Atari Breakout

Breakout is a classic Atari game originally released in 1976. The player controls a paddle and must use it to bounce a ball into the colored blocks at the top of the screen. Points are scored whenever a block is hit. If the ball travels down past the paddle off the bottom of the screen, the player loses a life. The game ends either when the all the blocks have been destroyed or if the player loses all three lives that he starts with:

Atari Breakout

Figure 8: Atari Breakout

Think about how much harder learning a game like Breakout is compared to the cart pole task we just looked at. For cart pole, if a bad move is made that leads to the pole tipping over, we will normally receive feedback within a couple of moves. In Breakout, such feedback is much rarer. If we position our paddle wrong, that can be because of 20 or more moves that went into positioning.

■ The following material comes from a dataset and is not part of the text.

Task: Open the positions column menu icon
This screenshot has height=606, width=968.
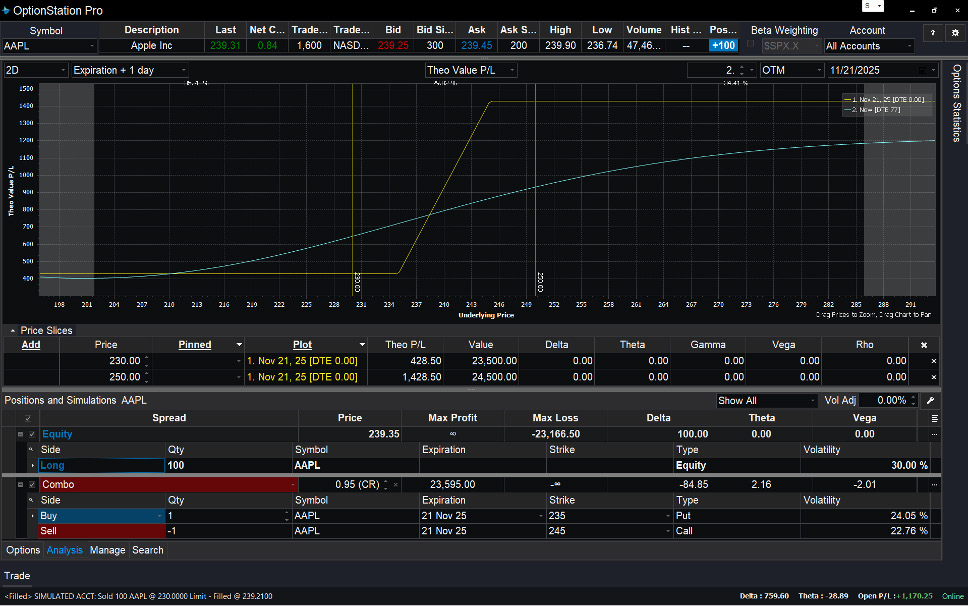Action: (x=934, y=418)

Atari Breakout random benchmark

Before we go any further, let's create an agent that will play Breakout by selecting moves randomly. That way we will have a benchmark against which to judge out a new agent:

from collections import deque

import random
import gym
import numpy as np

env = gym.make("Breakout-v0")
observation = env.reset()
reward_per_game = 0
scores = dequeu(maxlen=1000)

while True:
    env.render()

    next_action = random.randint(1, 3)
    observation, reward, terminal, info = env.step(next_action)
    reward_per_game += reward

We select our move randomly; in Breakout, the moves are as follows:

  • 1: Move left
  • 2: Stay still
  • 3: Move right
    if terminal:
        scores.append(reward_per_game)
        reward_per_game = 0
        print(np.mean(scores))
        env.reset()

If we've come to the end of our game, then we store our score, print it, and call env.reset() to keep playing. If we let this run for a few hundred games, we can see that random breakout tends to score around 1.4 points per game. Let's see how much better we can do with Q-learning.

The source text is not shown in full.